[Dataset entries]
______________________________

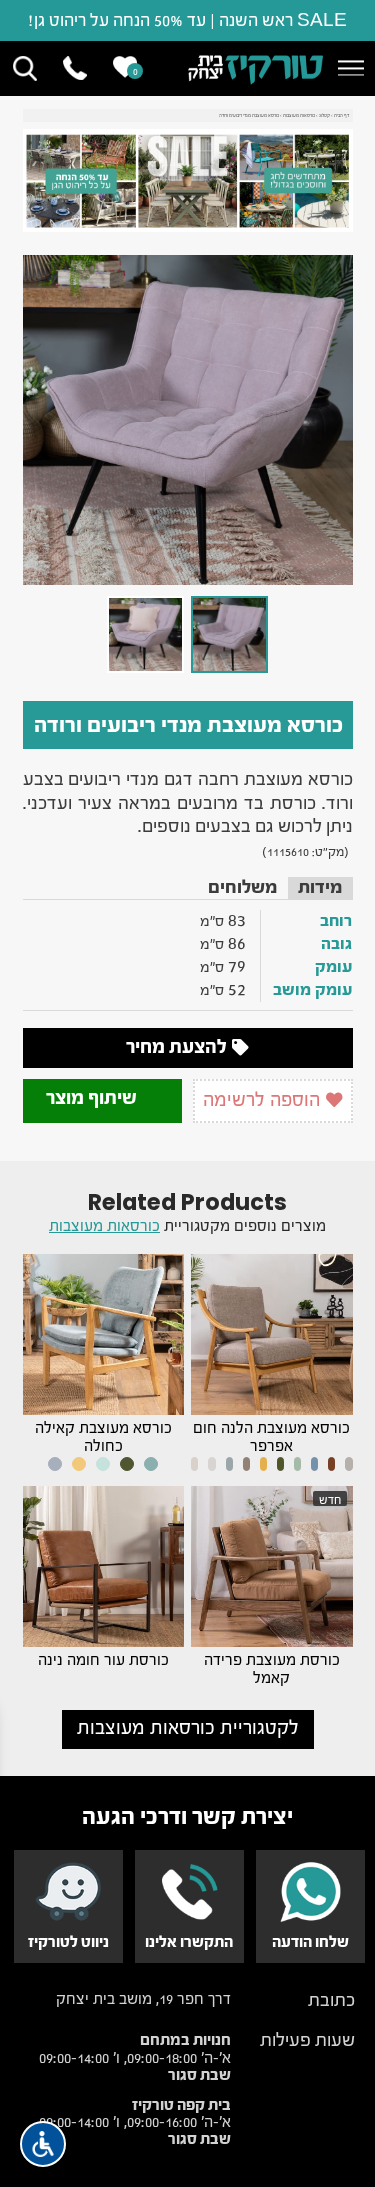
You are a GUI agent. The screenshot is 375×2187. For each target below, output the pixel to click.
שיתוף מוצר (93, 1098)
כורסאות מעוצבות (299, 115)
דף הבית (341, 115)
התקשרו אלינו (189, 1942)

______________________________

• DIRECTIONS
Your copy of the entries should be exact and free of pictures.

• RESPONSE TO THE TASK
You are a GUI agent. The screenshot is 375×2187. For each target below, output the pixel to click.
שיתוף מוצר (93, 1098)
כורסאות מעוצבות (299, 115)
דף הבית (341, 115)
התקשרו אלינו (189, 1942)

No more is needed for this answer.